How to use subset in R

base-r
subset
Master subset in R programming with clear examples. Complete tutorial covering syntax, use cases, and best practices.
Published

February 22, 2026

Introduction

The subset() function in R provides an intuitive way to filter rows and select columns from data frames based on specific conditions. It’s particularly useful for data exploration and creating focused views of your data without modifying the original dataset.

Getting Started

library(tidyverse)
data(mtcars)

Example 1: Basic Usage

The Problem

We need to filter the mtcars dataset to find cars with good fuel efficiency. Let’s extract cars that get more than 20 miles per gallon.

Step 1: Filter rows with simple condition

We’ll use subset() to filter cars based on mpg values.

# Filter cars with mpg > 20
efficient_cars <- subset(mtcars, mpg > 20)
head(efficient_cars, 3)

This creates a new data frame containing only cars that exceed 20 mpg.

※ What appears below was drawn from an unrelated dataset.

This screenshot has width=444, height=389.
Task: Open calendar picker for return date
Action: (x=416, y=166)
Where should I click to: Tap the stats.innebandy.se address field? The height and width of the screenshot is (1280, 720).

Step 2: Add multiple conditions

Now we’ll combine multiple criteria to be more specific about our selection.

# Filter cars with mpg > 20 AND automatic transmission
efficient_auto <- subset(mtcars, mpg > 20 & am == 0)
nrow(efficient_auto)

We now have cars that are both fuel-efficient and have automatic transmission.

Step 3: Select specific columns

We can also choose which columns to include in our filtered results.

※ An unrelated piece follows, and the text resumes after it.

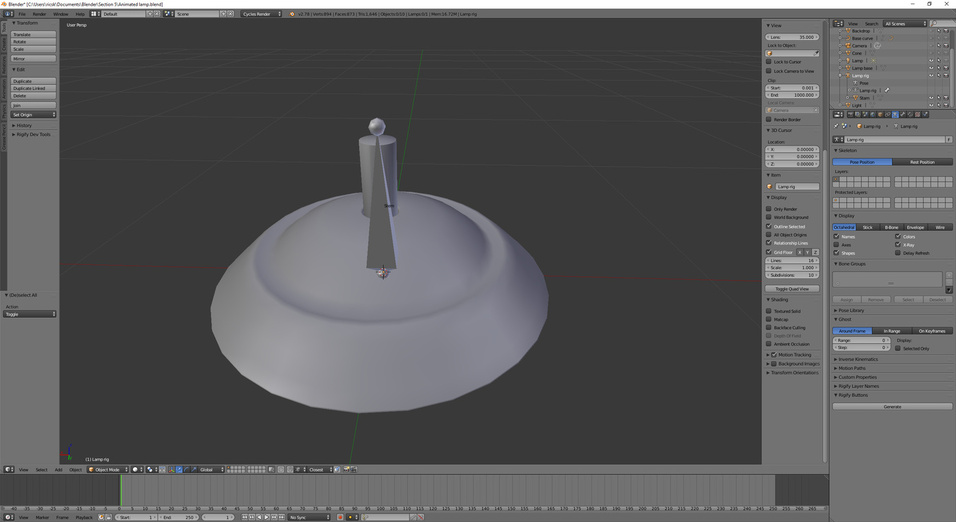Image resolution: width=956 pixels, height=522 pixels.
Task: Open the viewport shading mode selector
Action: (x=137, y=470)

# Filter rows and select specific columns
car_basics <- subset(mtcars, mpg > 20, 
                    select = c(mpg, hp, wt))
head(car_basics)

This gives us a cleaner view with only the variables we’re interested in analyzing.

Example 2: Practical Application

The Problem

Imagine you’re a car dealer looking for vehicles to recommend to customers who want powerful yet reasonably efficient cars. You need cars with horsepower above 100, mpg above 15, and want to exclude the heaviest vehicles.

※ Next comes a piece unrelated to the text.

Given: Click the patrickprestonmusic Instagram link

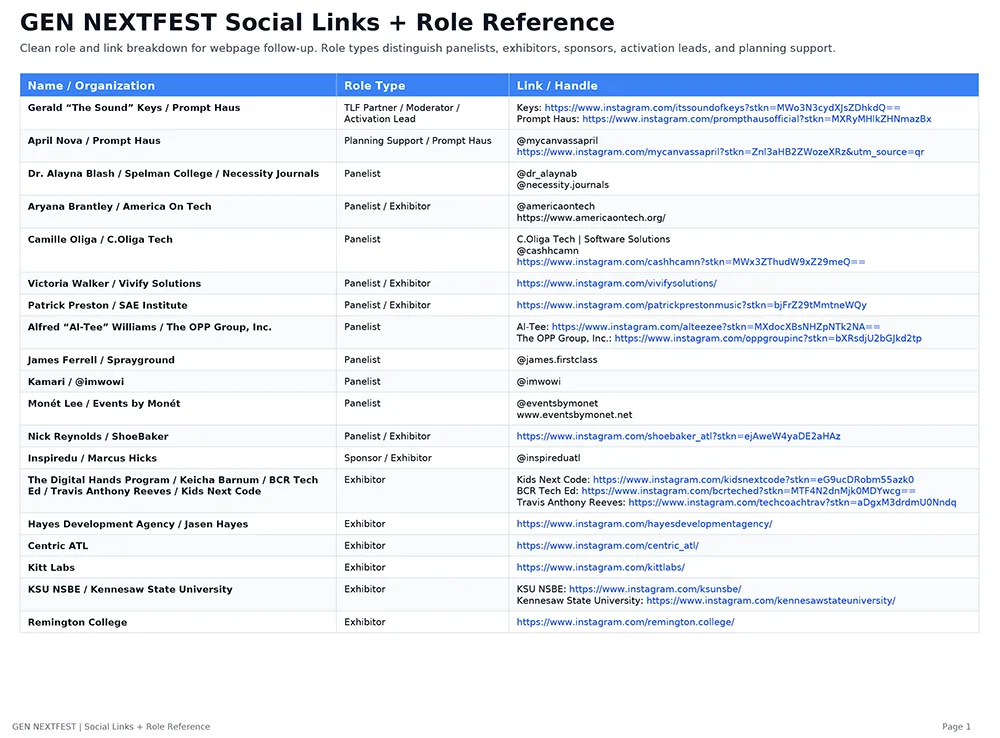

Step 1: Define the target criteria

We’ll start by filtering based on horsepower and fuel efficiency requirements.

# Find moderately powerful and efficient cars
target_cars <- subset(mtcars, hp > 100 & mpg > 15)
cat("Found", nrow(target_cars), "cars meeting basic criteria")

This initial filter gives us a good starting point for our search.

Step 2: Refine with weight restrictions

Now we’ll add weight considerations to avoid recommending overly heavy vehicles.

# Add weight restriction (less than 3.5 thousand lbs)
ideal_cars <- subset(mtcars, 
                    hp > 100 & mpg > 15 & wt < 3.5,
                    select = c(mpg, hp, wt, qsec))
print(ideal_cars)

We now have cars that balance power, efficiency, and reasonable weight.

Step 3: Create a summary view

Let’s organize our results to make them more presentable for customers.

# Add row names as a column and arrange the data
final_recommendations <- ideal_cars |>
  rownames_to_column("car_model") |>
  arrange(desc(mpg))
print(final_recommendations)

This creates a customer-friendly list ranked by fuel efficiency.

Step 4: Validate the selection

Finally, we’ll verify our selection makes sense by checking some basic statistics.

# Check the range of values in our selection
summary(final_recommendations[, c("mpg", "hp", "wt")])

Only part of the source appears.